Wednesday, October 21, 2009

Puff the Magic Dragon

Dear World,
I wish you could see how awesome I look right now.
I'm wearing a hoodie, my favorite pajama pants (which are a mile too long and look like someone on a REALLY bad acid trip designed them), no makeup at all, my Snuggie and to top it all off, a nice knit scarf (as instructed by my vocal teacher).

Yes. I have fallen victim to one of the many sicknesses floating around. Today was my third day off school with what was today diagnosed as bronchitis. Tomorrow will be my fourth because my doctor wrote me an excuse which does not allow for me to return to school until Friday. Which means I'm missing my choir concert tomorrow night. I deeply fear what's going to happen next. Which brings me to today's rant:

Doctors.

I understand that they're necessary. I respect them. I respect them a lot, actually. I'm just not such a big fan right now (although that may have something to do with the concert bitterness and me possibly failing choir, which, hi, how sad is THAT?).

Anyway, it seems that all doctors do is insult you. They tell you you're fat (which hurts even if you are). They tell you you're too thin (which hurts even if you are). Sometimes they can't figure out what's wrong with you. They sometimes perscribe drugs that make you want to kill yourself, or give you strange sexual urges, or make you lose your appetite.

Those are just general things. But honestly, I was thinking about this earlier:
The first strike the doctors had against them for me was when I had to get shots. In my hip. I couldn't walk/stand/sit without a pillow cushioning me for days. It was terrible.

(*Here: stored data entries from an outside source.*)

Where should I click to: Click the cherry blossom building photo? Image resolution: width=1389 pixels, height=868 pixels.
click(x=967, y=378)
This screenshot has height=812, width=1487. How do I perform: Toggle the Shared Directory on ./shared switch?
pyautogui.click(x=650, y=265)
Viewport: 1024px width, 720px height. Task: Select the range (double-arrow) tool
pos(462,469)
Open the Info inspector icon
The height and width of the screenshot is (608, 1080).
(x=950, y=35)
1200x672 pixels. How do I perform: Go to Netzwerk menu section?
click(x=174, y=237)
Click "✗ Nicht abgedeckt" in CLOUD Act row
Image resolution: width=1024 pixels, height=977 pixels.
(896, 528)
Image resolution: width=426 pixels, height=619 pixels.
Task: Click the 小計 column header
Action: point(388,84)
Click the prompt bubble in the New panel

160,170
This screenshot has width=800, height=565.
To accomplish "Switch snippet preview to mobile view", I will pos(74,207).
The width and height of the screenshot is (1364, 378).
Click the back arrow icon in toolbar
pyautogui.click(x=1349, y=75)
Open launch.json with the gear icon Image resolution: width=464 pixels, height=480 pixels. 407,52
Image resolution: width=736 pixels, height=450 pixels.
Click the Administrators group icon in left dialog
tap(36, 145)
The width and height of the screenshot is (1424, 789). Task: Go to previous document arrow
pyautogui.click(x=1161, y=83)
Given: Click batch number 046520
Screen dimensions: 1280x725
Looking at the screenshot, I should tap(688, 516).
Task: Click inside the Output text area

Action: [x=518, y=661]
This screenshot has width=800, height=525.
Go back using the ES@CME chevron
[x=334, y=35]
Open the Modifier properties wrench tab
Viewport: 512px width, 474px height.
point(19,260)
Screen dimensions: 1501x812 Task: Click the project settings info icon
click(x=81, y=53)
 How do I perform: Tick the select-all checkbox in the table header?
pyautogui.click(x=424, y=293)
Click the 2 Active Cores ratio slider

When I was in fifth grade, I blew my knee out. I had to get it drained twice. It was just before the second draining that the doctor promised me if I let him drain it again, I would be able to play softball again that season. He lied.

In seventh grade, I asked them to write me a doctor's note so I could join Weight Watchers. They didn't dispute it or anything. They didn't say 'You don't need to diet' or 'Give it time - you're a growing girl' or anything. They simply wrote the note. Thanks, guys. I think this was the year I also had to go to a stat care in Hilton Head when I sliced my thumb open on a can of refried beans and had to get a tetnus shot and spent 5 minutes sobbing, begging the doctor not to stitch it. I should have just let him.

In eighth grade, I got another shot. The nurse must have nicked a vein or something because a huge purple, blue, grey, ugly bruise formed and wouldn't go away. For four months. I wore long sleeves most of the time for fear that someone would call child services.

In ninth grade, I had to get the Gardasil shots. When I got my first one, there was a weird bump at the injection site. I poked it. It bubbled. I'm fairly certain some of the serum didn't make it all the way into my arm, so when I pushed on the bump, everything ... bubbled it's way in. It was disgusting.

Tenth grade was when I had some sort of bizarre attack in Biology. I think my sugar levels dropped WAY low randomly, and the world got fuzzy and dark and all the sound was muted and I almost blacked out, so I had to leave school. A few weeks later, I went to the doctor and she told me she had no idea what was wrong with me, so she gave me a free test kit to test my sugar levels for a few days. AND she sent me to have bloodwork done immediately. My mom made me drive us to stat care to have the blood tests done even after I insisted (repeatedly) that my blood was probably happy where it was and that I would really like to keep all of it. That bitch stuck me in BOTH arms. And didn't give me a cookie or anything afterward. I then had to continue to slice my finger open and test my sugar for two days before she called to tell me that my blood work came back PERFECT and that I could stop cutting myself. For medical purposes. You know what I mean.

Last week I had to go in for my seasonal flu shot. They told me I was fat. And short. And they poked me with a needle. But they gave me a sparkley, holographic silver band-aid, which made me feel pretty BA.

Which brings us to today. They gave me antibiotics (yay) and a temporary inhaler. It's weird. I don't like it because it makes me feel like a druggie every time I use it. And they gave me a doctor's excuse. Through tomorrow. Which consequently makes me miss the concert. Whatever. At least I don't have swine flu.

I feel like I've skipped a lot of important stuff. Maybe someday I'll fill in the blanks of the past week and a half. But right now, I'm tired, my neck hurts, my throat hurts, my head hurts, I'm upset, and I'd really like to take this scarf off.